Brian Nyabadza
26 March 2020

In Zimbabwe, while the public appears to not take the pandemic seriously (because of ignorance), its a matter of time before the government initiates a proper lockdown. At the moment informal economic activities are visibly still taking place as evidenced by crowds of people in the usual trading places and I dread to say that a few more weeks from now, the death toll from this irresponsible behavior may be unimaginable. The call by government for people to stay home is not being heeded and this is because the economy is highly informal with a significant portion of the populace living from hand to mouth. The Zim-SA border closes for human traffic in about 10 hours, after this, reality will dawn on the masses. For financial inclusion service providers, we expect a lot of problems going forward:
Default will spike, the mandatory lockdowns mean micro-entrepreneurs will be unable to conduct their day to day trading, this will genuinely reduce household surpluses and as such ability to service loan facilities. The pandemic comes with an associated economic burden as households will groan under the burden of supporting the affected and infected.
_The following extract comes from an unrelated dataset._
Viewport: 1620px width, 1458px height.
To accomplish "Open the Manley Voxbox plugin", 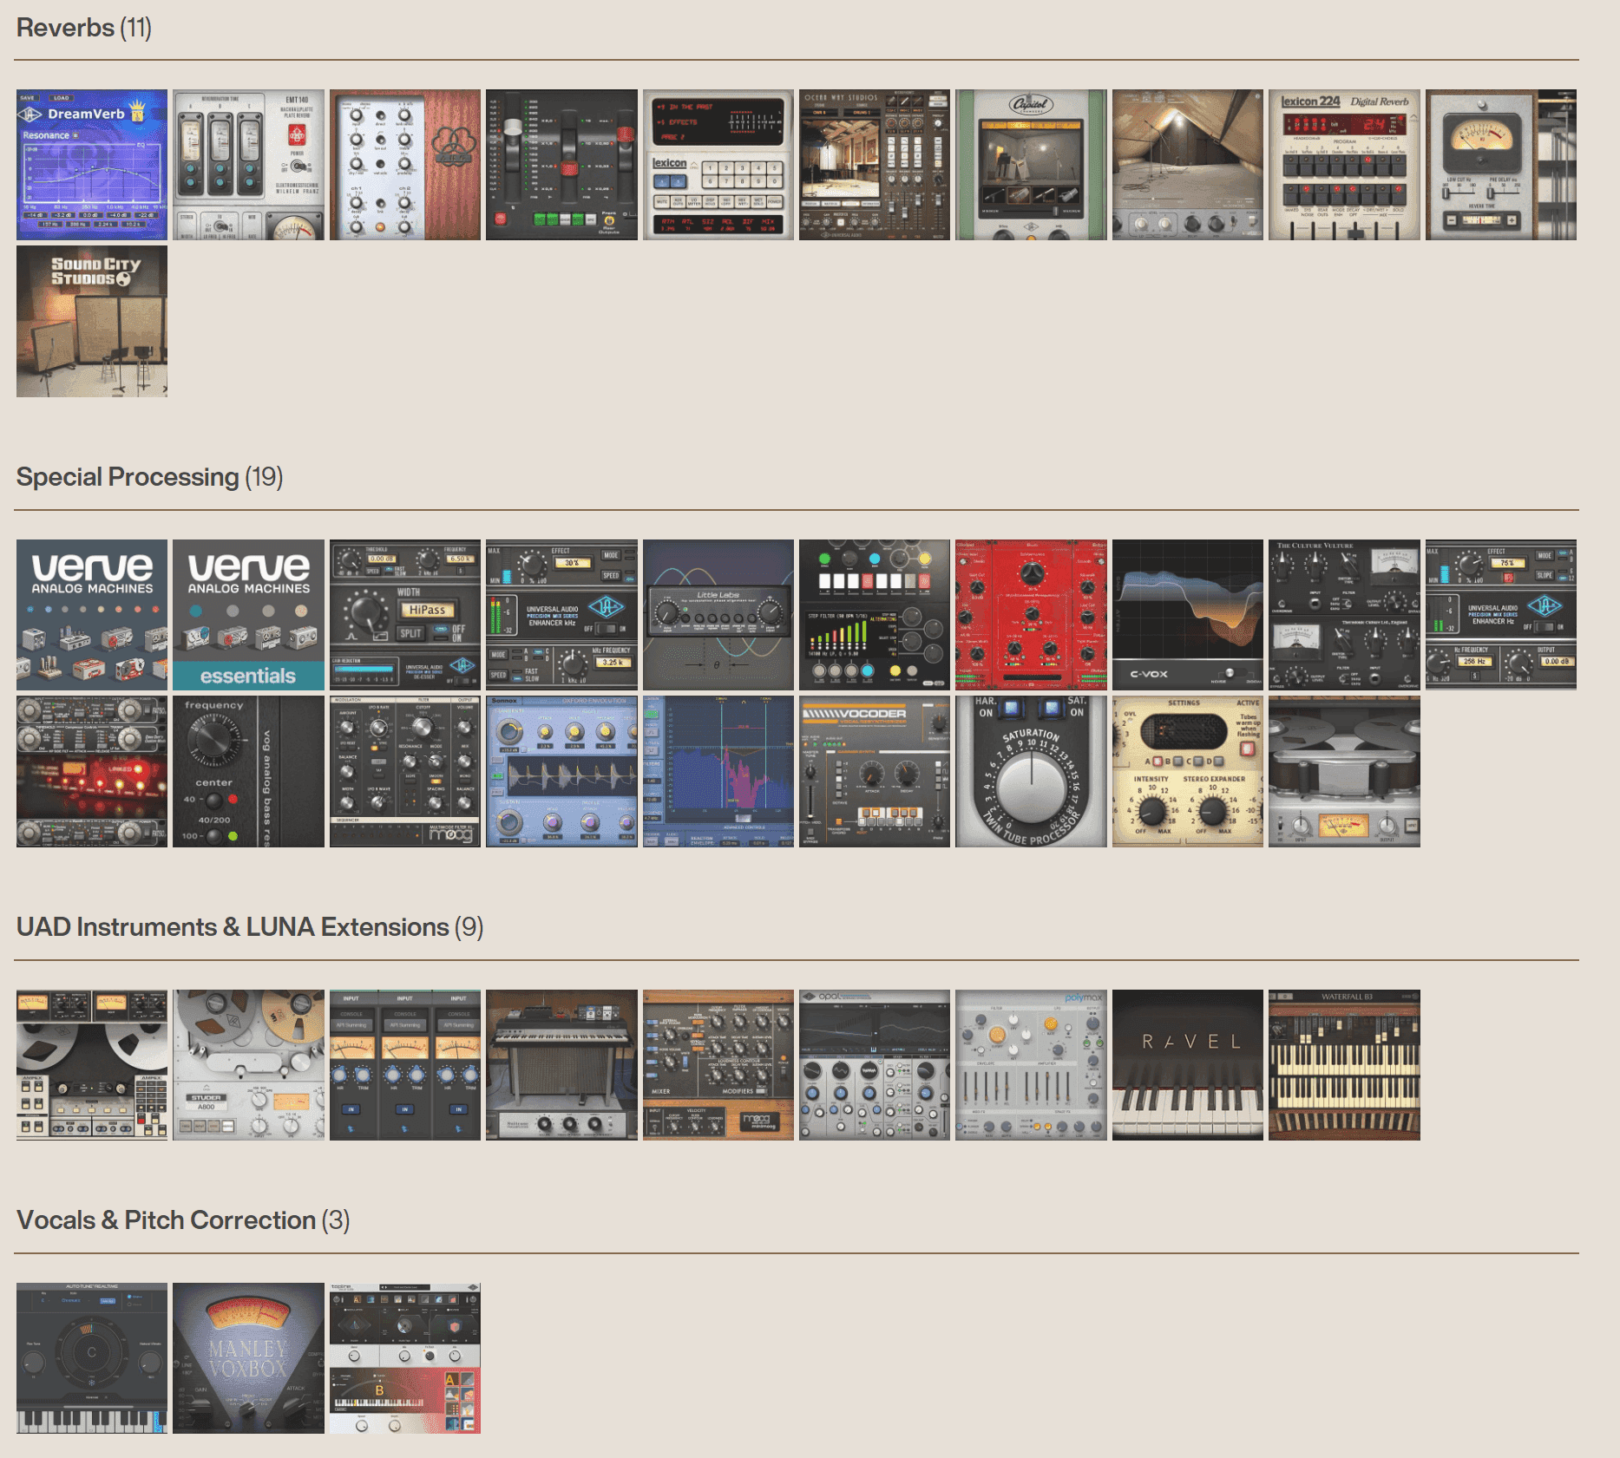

For the not so honest customers, the pandemic will be an excuse to not honor financial obligations. Loan portfolios will suffer, Loan Officers will be unable to track payments adequately as they will have to work from home or with minimal mobility. In any case, quasi-displacements will occur, remittances will thin as the pandemic is global and is having a more significant impact on the West from whence remittances ordinarily originate. Most FSPs have weak balance sheets that were already reeling from the onslaught from inflation, the same balance sheets are now expected to absorb the losses from heightened loan poor performance, wage bills for minimally productive employees, additional costs of managing the pandemic i.e sanitizers and PPE. Post Covid-19, a number of FSPs will not exist for long especially since new capital has been rarely visiting this market. Lets not forget that the pandemic will not spare critical talent, some of the development finance practitioners viewing or writing this comment will not be around to see the end of this "invisible enemy". In short, for us in Zimbabwe, this could really finish-off an already ailing economy and it sure breaks my heart to say this. We had pre-existing adverse economic conditions and we are likely to be swept away.